[Extracted data entries]
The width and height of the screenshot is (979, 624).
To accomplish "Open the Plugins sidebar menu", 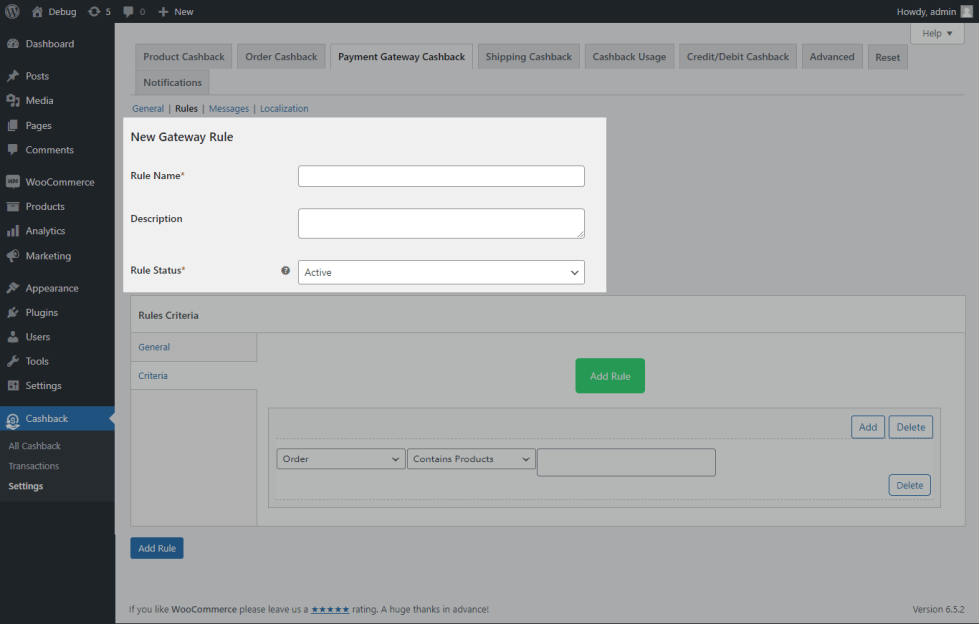I will click(x=41, y=312).
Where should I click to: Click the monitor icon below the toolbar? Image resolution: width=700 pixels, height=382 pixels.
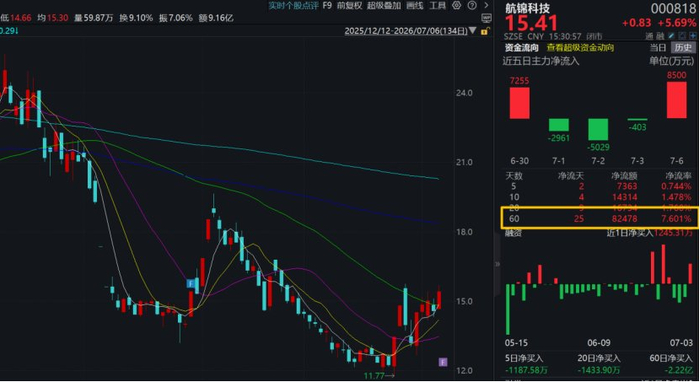coord(487,18)
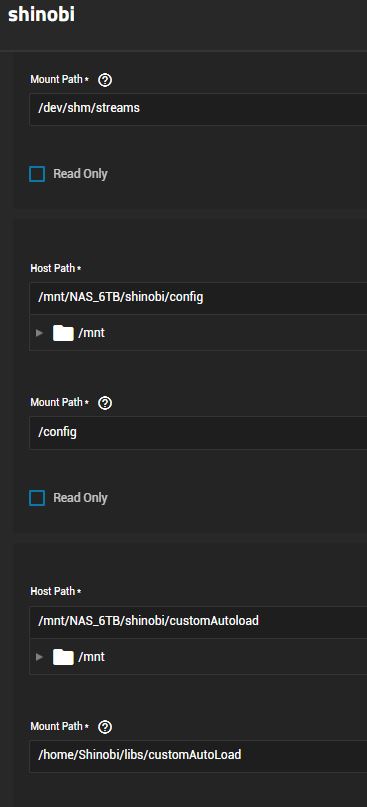Open help icon for the /config Mount Path
Image resolution: width=367 pixels, height=807 pixels.
105,403
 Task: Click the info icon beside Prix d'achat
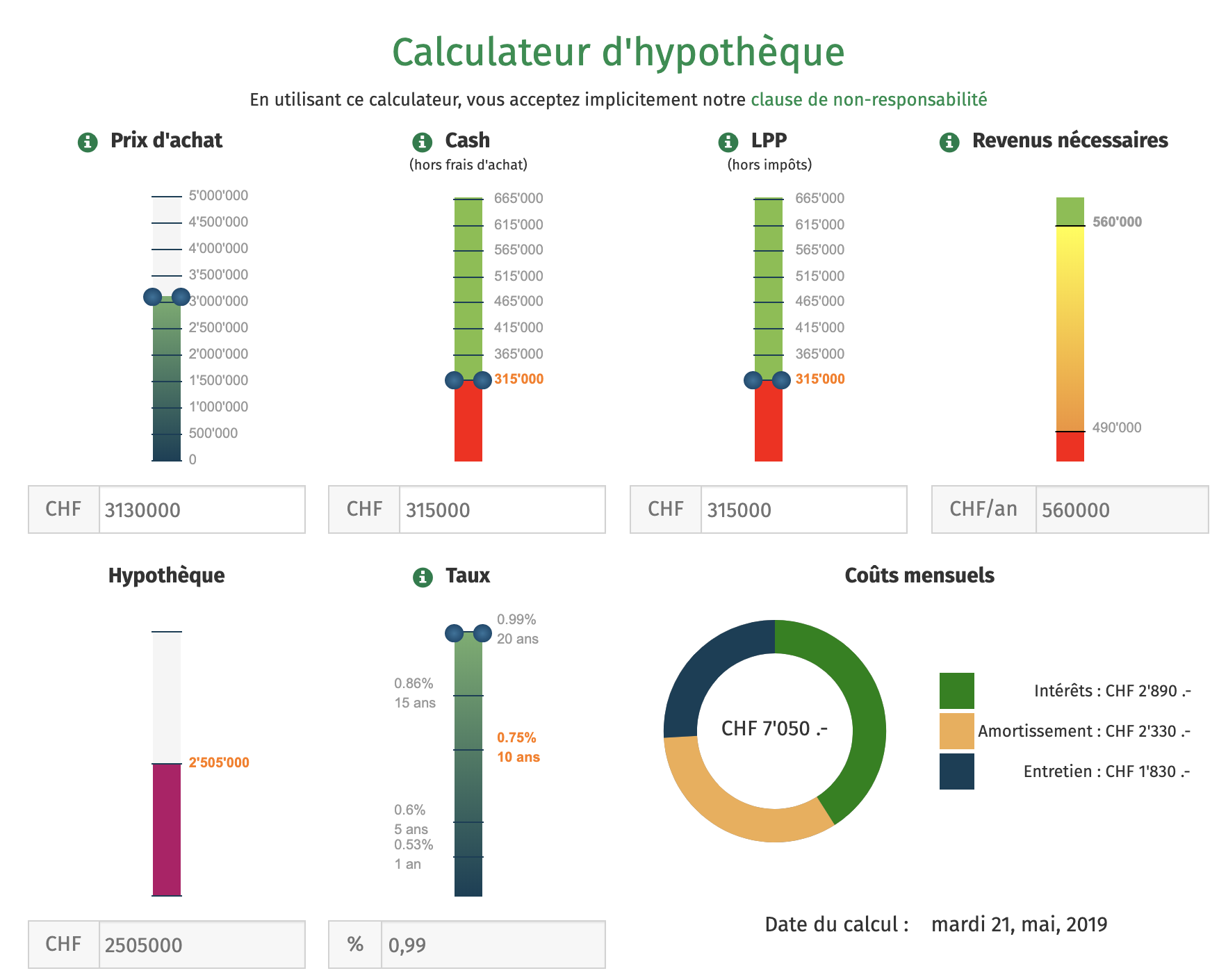tap(88, 142)

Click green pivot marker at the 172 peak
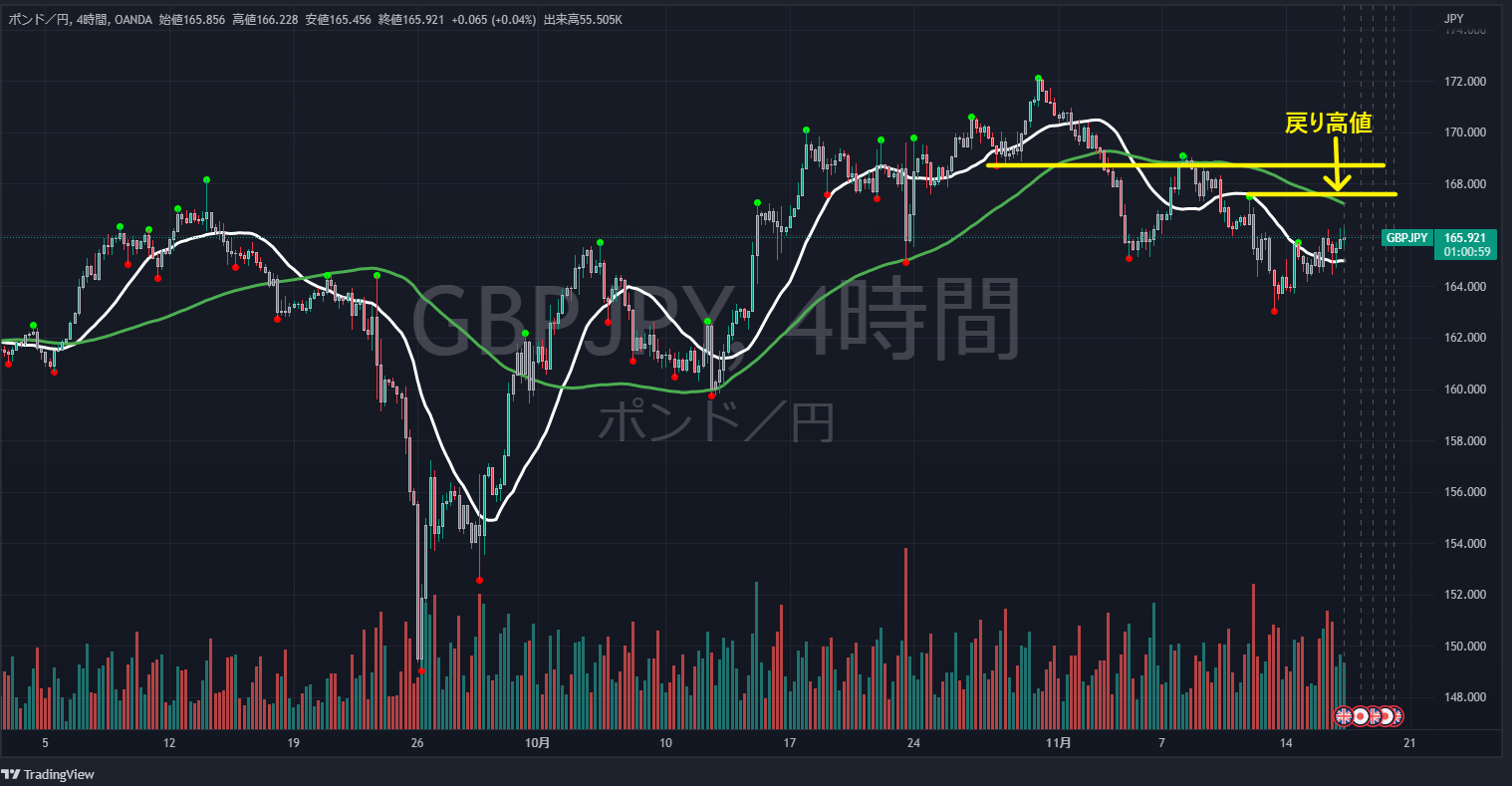coord(1038,78)
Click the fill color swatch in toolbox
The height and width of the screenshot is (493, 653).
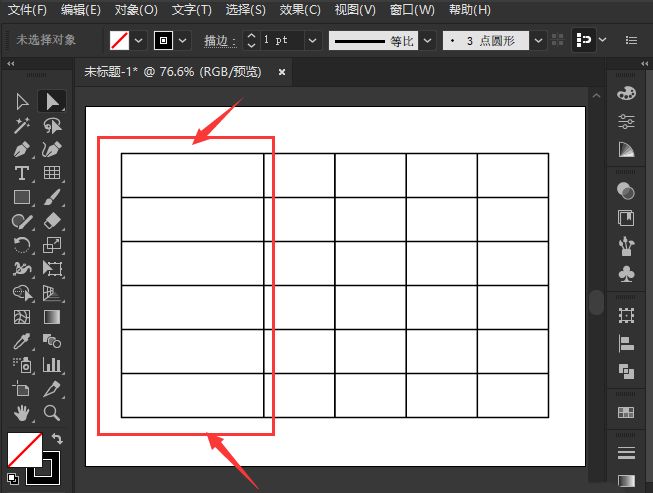(25, 448)
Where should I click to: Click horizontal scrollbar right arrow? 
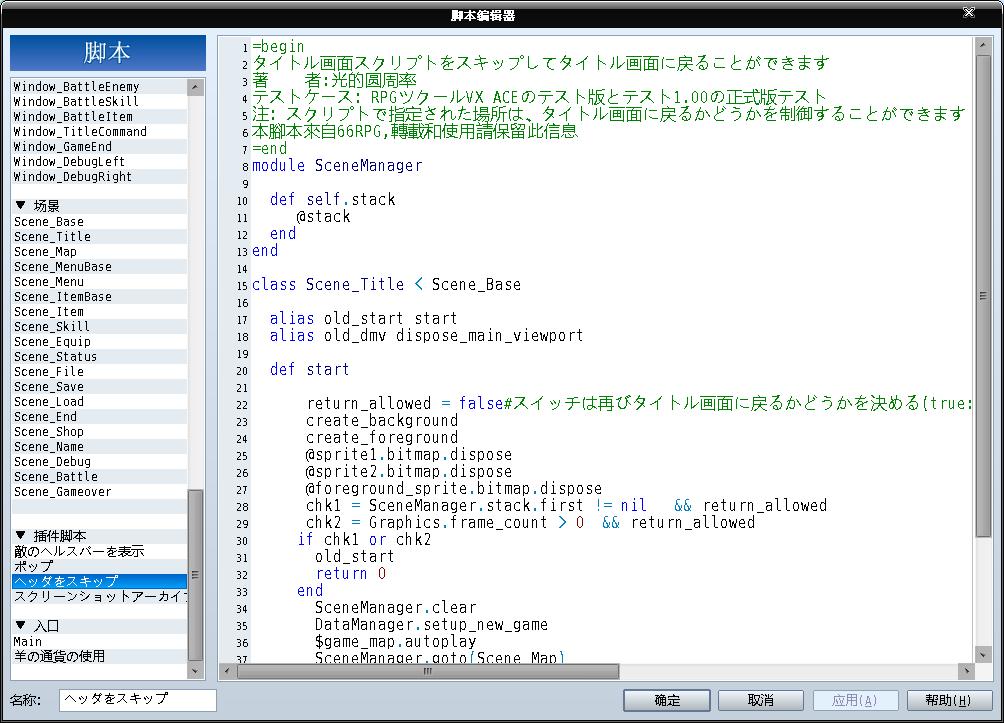click(966, 671)
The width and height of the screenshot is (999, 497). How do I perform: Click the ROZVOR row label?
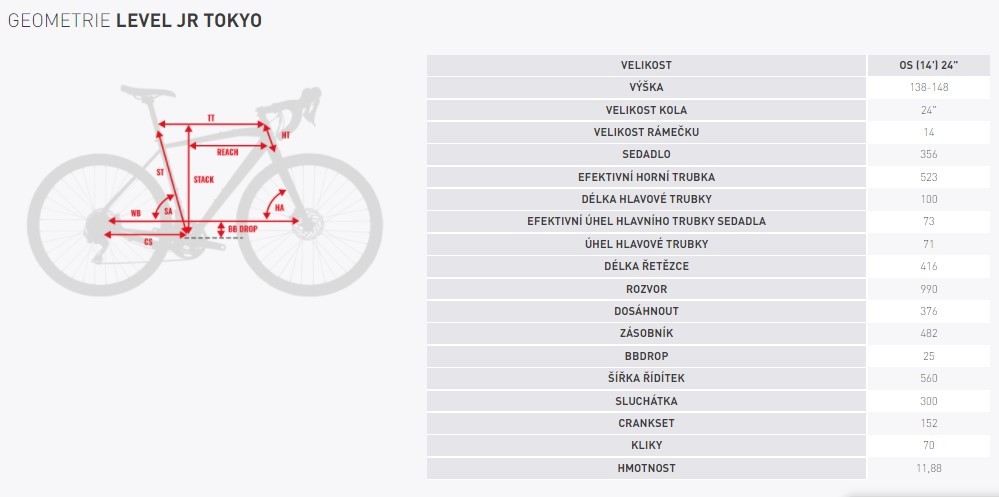point(646,289)
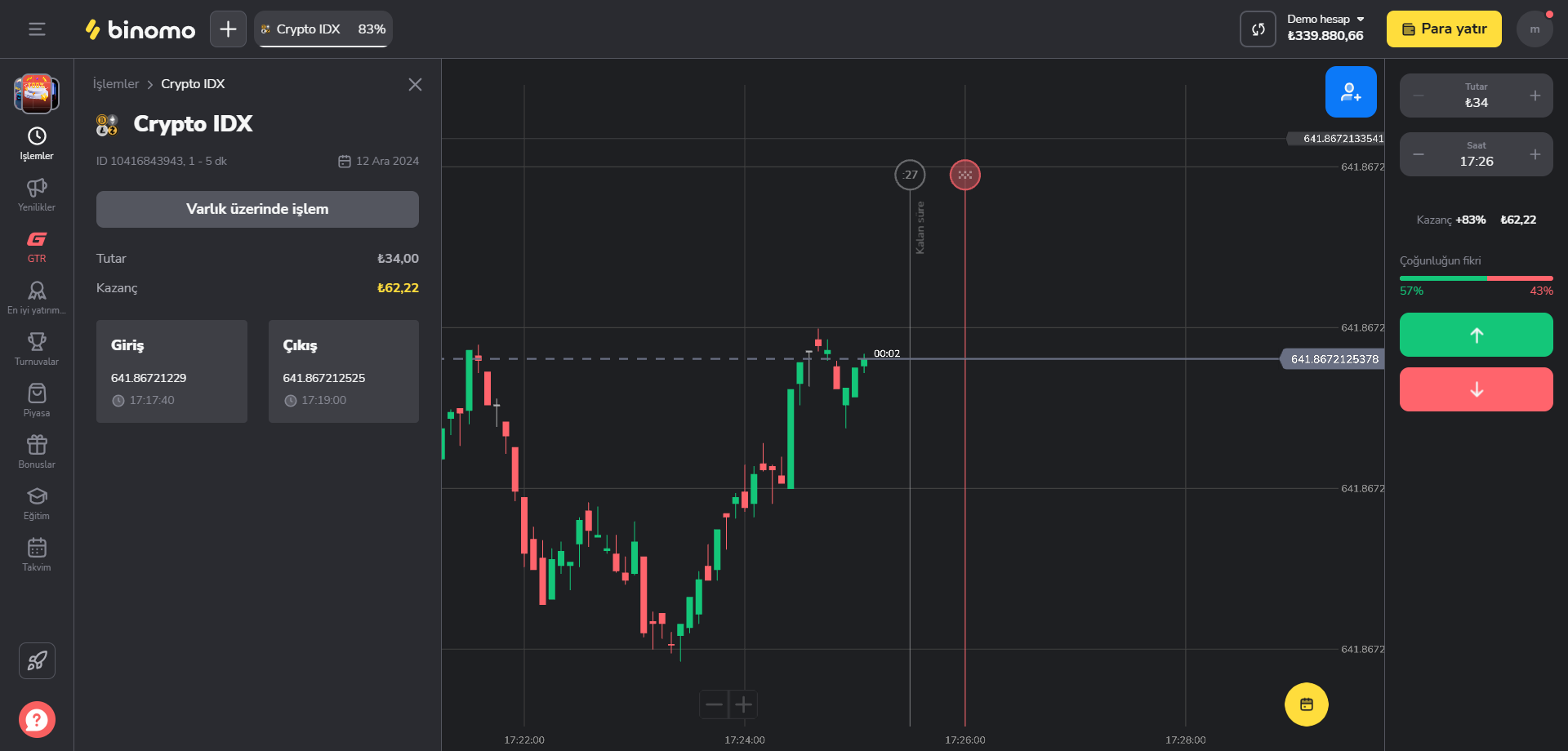The image size is (1568, 751).
Task: Zoom out the chart with minus
Action: pos(714,704)
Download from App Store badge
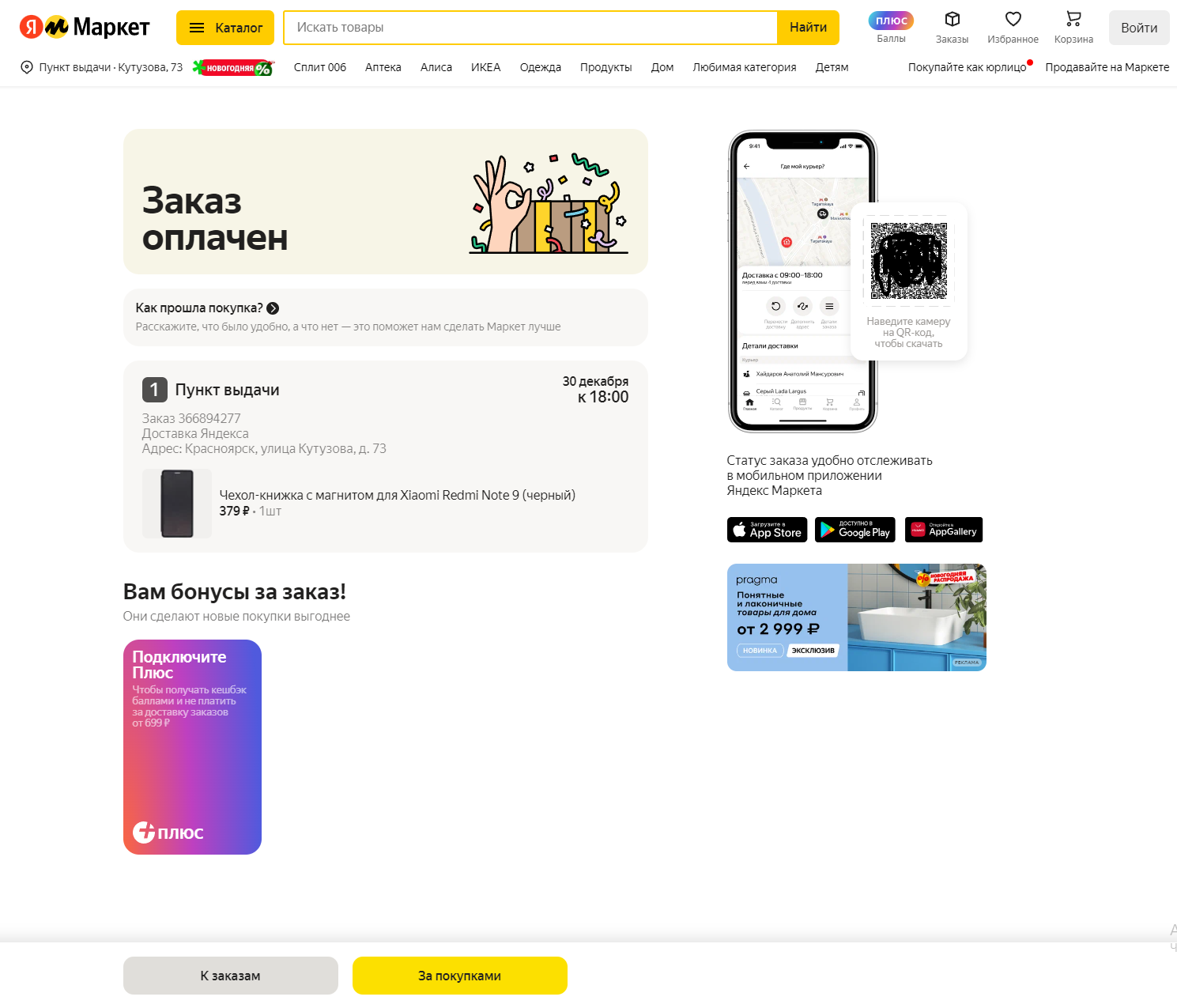 pos(767,530)
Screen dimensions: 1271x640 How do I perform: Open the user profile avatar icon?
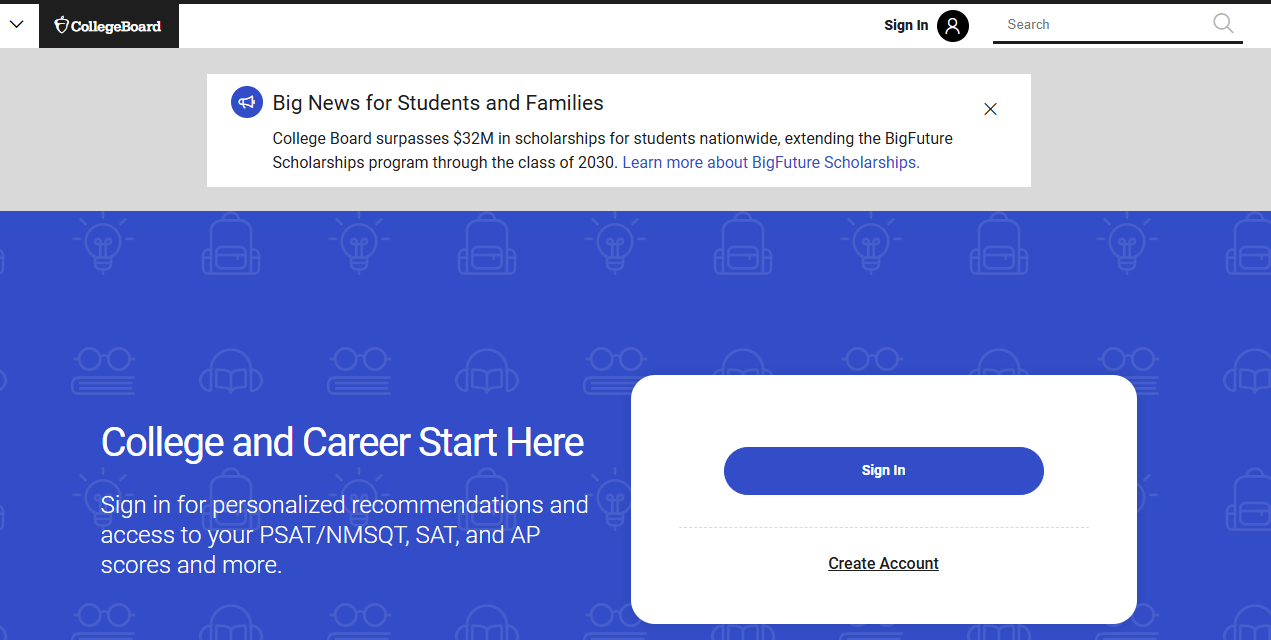(x=952, y=26)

Your goal. Repeat exactly the lines in the entries from the one containing "The width and height of the screenshot is (999, 497)." to the final line, inclusive, and nothing beyond them; skip pictures.

Solution to this task.
The width and height of the screenshot is (999, 497). How do I perform: Click the ROZVOR row label?
point(646,289)
The image size is (1568, 751).
Task: Zoom out the chart with minus
Action: pos(714,704)
Download from App Store badge
 pos(767,530)
Screen dimensions: 1271x640 How do I perform: Open the user profile avatar icon?
(x=952, y=26)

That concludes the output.